2. La crise de SYRIZA fait partie d'une crise plus large du système politique, qui est directement liée à la crise internationale du capitalisme, qui a eu une manifestation extrêmement violente dans notre pays. Les partis bourgeois coalisés du précédent bloc austéritaire ne semblent pas être en capacité de profiter de la crise de SYRIZA. Nouvelle Démocratie reporte sa tentative de reconstruction sous la direction transitionnelle de Meiramakis qui n'est rien de plus qu'un conciliateur temporaire de fractions opposées. Le PASOK de l'ère post-Vénizelos a perdu toute chance de revenir à sa gloire passée, malgré la tentative de la direction de F. Gennimmata de convaincre d'anciens dirigeants de l'ère Papandreou de revenir dans le parti. POTAMI, le plus jeune des partis bourgeois et celui en meilleure position, se prépare à participer au gouvernement, mais sans le potentiel de diriger un gouvernement. Personne ne se souvient de DIMAR, et l'ANEL subira probablement le même sort.
Dans ce contexte, la classe bourgeoise n'a aucune autre possibilité actuellement qu'un SYRIZA ayant subi un recentrage de classe, dans le cadre d'un gouvernement de collaboration avec des partis plus fiables.

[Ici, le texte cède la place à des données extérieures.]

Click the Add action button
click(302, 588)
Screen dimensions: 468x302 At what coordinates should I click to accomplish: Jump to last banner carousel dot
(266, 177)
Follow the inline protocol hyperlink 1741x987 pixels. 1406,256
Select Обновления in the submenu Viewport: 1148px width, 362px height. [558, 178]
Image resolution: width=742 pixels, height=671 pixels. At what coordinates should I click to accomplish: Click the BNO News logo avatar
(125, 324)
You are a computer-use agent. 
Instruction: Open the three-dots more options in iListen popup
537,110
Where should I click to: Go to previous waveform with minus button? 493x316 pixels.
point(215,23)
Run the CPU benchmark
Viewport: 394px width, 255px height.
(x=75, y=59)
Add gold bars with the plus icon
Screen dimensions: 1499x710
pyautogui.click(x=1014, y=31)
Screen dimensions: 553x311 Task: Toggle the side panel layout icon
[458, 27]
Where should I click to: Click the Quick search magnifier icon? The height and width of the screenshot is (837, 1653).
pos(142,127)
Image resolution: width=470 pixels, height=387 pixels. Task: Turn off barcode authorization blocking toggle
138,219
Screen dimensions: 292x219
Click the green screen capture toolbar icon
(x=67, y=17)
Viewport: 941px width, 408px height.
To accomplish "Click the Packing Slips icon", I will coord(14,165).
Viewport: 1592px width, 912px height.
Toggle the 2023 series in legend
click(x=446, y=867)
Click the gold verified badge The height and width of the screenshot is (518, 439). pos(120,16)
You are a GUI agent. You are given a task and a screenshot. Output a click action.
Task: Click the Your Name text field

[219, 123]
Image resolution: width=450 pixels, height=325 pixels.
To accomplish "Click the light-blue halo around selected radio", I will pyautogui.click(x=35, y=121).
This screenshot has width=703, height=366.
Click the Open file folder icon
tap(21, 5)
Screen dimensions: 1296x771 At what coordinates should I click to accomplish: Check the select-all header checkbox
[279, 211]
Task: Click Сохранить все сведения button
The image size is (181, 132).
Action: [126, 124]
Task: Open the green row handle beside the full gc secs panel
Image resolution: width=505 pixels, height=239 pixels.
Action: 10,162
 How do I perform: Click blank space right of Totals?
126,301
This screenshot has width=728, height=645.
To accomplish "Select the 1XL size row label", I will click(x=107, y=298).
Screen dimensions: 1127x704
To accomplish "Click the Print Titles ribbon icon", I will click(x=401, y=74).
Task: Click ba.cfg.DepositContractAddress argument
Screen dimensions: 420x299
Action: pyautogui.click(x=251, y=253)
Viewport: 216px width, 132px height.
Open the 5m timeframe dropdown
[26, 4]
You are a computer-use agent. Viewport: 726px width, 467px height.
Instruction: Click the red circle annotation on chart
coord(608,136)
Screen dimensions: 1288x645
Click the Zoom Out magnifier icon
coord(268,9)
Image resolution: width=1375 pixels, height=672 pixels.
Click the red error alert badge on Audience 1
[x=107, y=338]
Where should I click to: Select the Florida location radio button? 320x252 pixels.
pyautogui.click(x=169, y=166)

3. Le mouvement du OXI, quelles qu'aient été les intentions de SYRIZA, a clairement montré une polarisation de classe de la société. Malgré une position initialement passive due aux illusions parlementaires, qui ont servi de diversion pour le mouvement pour un certain temps, le mouvement des travailleurs et des opprimés est revenu au devant de la scène. Il a provoqué une nouvelle cassure dans le système et laissé un héritage important pour les luttes futures contre les mesures des memoranda. Dans le cadre des possibilités que le mouvement offre, la question stratégique est d'une grande importance. La logique de l'opposition aux memoranda et à l'austérité tout en faisant l'économie d'un affrontement avec les institutions de l’État bourgeois, l'Union européenne (UE) et le capitalisme lui-même, a montré ses limites. Ce n'est pas le charlatanisme politique de Tsipras qui a mené au nouveau memorandum, mais l'idée qu'on pouvait s'en prendre à l'austérité sans s'en prendre au système. Un capitalisme en crise signifie l'austérité et des attaques contre les travailleurs, et ce sera la politique de tout gouvernement qui essaie de gérer le système, peu importe des déclarations initiales « anti-memoranda ». Aujourd'hui cela signifie qu'un front du « OXI » et même celui de « OXI jusqu'au bout », quelle que soit sa nécessité au niveau de la coordination des grèves et des luttes quotidiennes, serait complétement inadéquat au niveau politique
4. La chose la plus importante pour la gauche anticapitaliste est de dire qu'il y a une nécessité pour un nouveau cycle de mouvements sociaux, qui prolongerait les luttes des travailleurs et des jeunes des dernières années. L'unité d'action et la convergence de tous ceux qui veulent se battre est d'une importance capitale. Nous avons besoins de comités locaux, d'auto-organisation et d'une coordination centrale qui est responsable devant la base. Dans ces structures sont les bienvenus tous les courants politiques qui accepteraient de s'investir dans la lutte : le KKE (en dépit de leur refus buté), Unité Populaire, les organisations de la gauche non parlementaire, les anarcho-syndicalistes et les collectifs anarchistes. ANTARSYA avec l'héritage important laissé par son rôle central dans la campagne pour le OXI peut et doit diriger ce mouvement. Au même moment, ANTARSYA peut et doit affirmer son indépendance politique et organisationnelle, son caractère anticapitaliste et son programme. On frappe ensemble dans le mouvement, et on marche séparément politiquement – il n'y a pas de sectarisme dans le fait de vouloir incarner un pôle distinct dans le mouvement.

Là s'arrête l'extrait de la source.